Bisognerà comunque rassegnarsi. Non è il primo esperimento che si fa di un controllo del potere sulla nuda vita. Non molto tempo fa –più o meno tre secoli – medici e giudici controllavano le gravidanze di donne sole (vedove, prostitute, mogli di emigranti) per prevenire il rischio di aborti procurati o di infanticidi: allora si trattava di salvare l´anima delle creature perché rischiavano di morire senza battesimo e dunque di andare all´Inferno o al massimo a quell´inferno mitigato che era il Limbo. E per salvare quelle anime fu praticato – con la benedizione delle autorità ecclesiastiche e di alcune autorità politiche – il cesareo su donna vivente: si apriva chirurgicamente il ventre delle gestanti quando il parto minacciava di finire male, per estrarne il feto e battezzarlo, seppellendolo poi insieme alla madre. Inutilmente le donne gridavano la loro disperazione quando vedevano avanzarsi il chirurgo insieme al prete. La vita eterna dell´anima umana era un bene incomparabilmente superiore a quello della loro esistenza. Già allora, dunque, i medici avevano invaso con delega ecclesiastica il momento della nascita: ma si trattava della salvezza eterna dell´anima. Intanto nel segreto delle famiglie la pratica degli aborti e degli infanticidi continuava senza soste: uno studio di uno storico inglese, Gregory Hanlon, sulla demografia seicentesca di un paese dell´Italia centrale – Torrita di Siena – ha dimostrato che la percentuale dei maschi battezzati alla metà del ´600 era più che doppia rispetto a quella delle femmine. Lo squilibrio tra maschi e femmine aveva dimensioni che oggi si trovano solo in Cina o in India.

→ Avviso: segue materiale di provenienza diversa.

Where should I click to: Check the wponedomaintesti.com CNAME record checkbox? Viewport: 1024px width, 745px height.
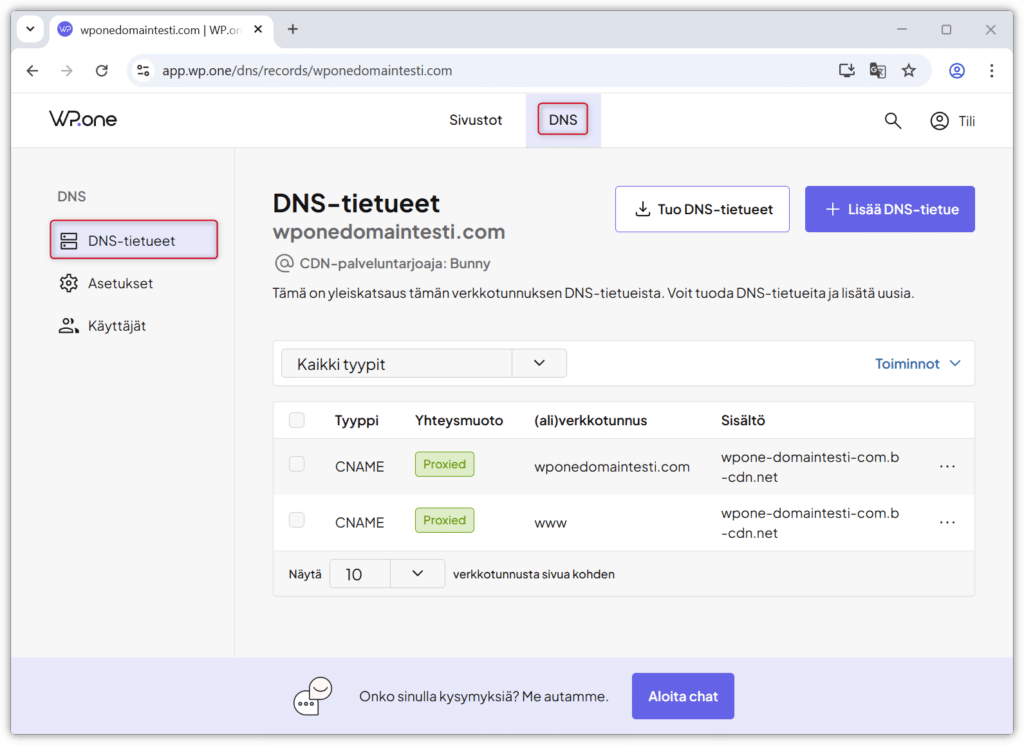coord(297,464)
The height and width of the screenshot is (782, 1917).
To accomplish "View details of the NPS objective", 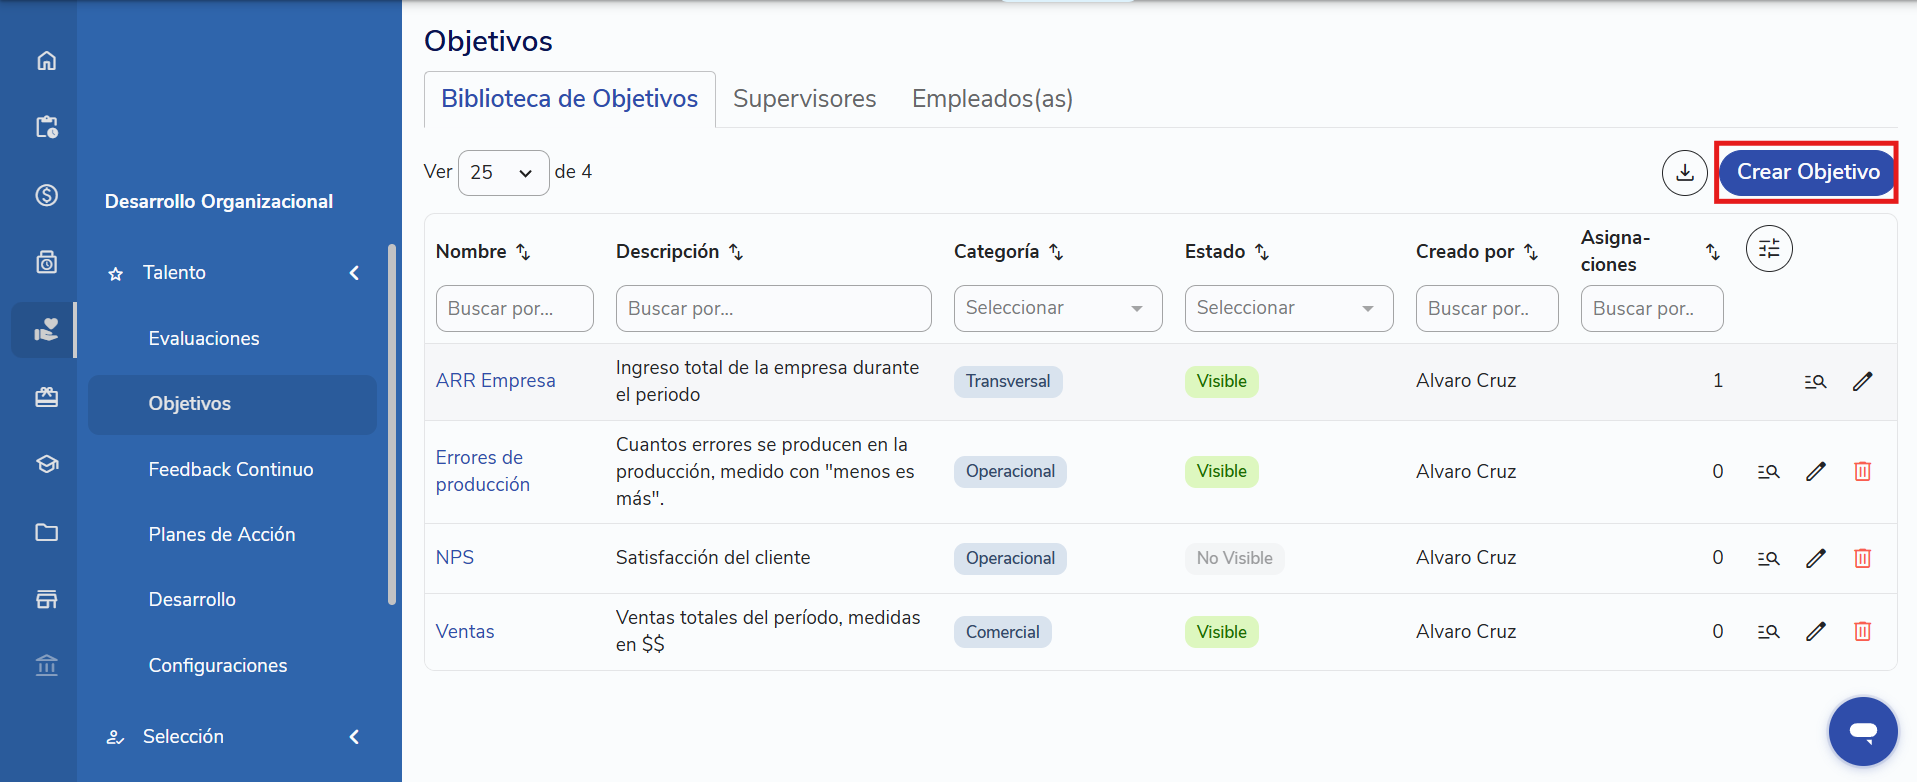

Vogliamo tornare a quel mondo? Anche se volessimo – e non lo vogliamo – sappiamo bene che non è possibile. E l´argine legale eretto a fatica contro l´aborto clandestino avrà dei difetti ma ha avuto anche in Italia il merito di ridurre quella che era la vera e propria «sindrome cinese» del controllo nascosto delle nascite. Però è lecito almeno sperare in un´alleanza di tipo diverso tra una religione che ha imparato a rispettare la vita terrena e le coscienze individuali e una scienza medica che sta invece provando l´ebbrezza faustiana di un patto col diavolo. Perché che altro è quello che si fa nei suoi santuari se non garantire vita più lunga, corpo più giovane, capelli fluenti e rinnovati piaceri amorosi a chi vi entra con le rughe, calvo e con istinti cancellati dalla vecchiaia? Cose del genere nella Chiesa di un tempo erano condannate con asprezza e potevano portare sul rogo. Ma non ci scandalizziamo dell´attuale benevola tolleranza; e comunque non è certo alla Chiesa che vogliamo dare consigli. Invece a questi medici vorremmo ricordare che non sono loro i padroni della vita e della morte. Ne sono, nei casi migliori e se ci riescono, i servitori: in scienza e coscienza.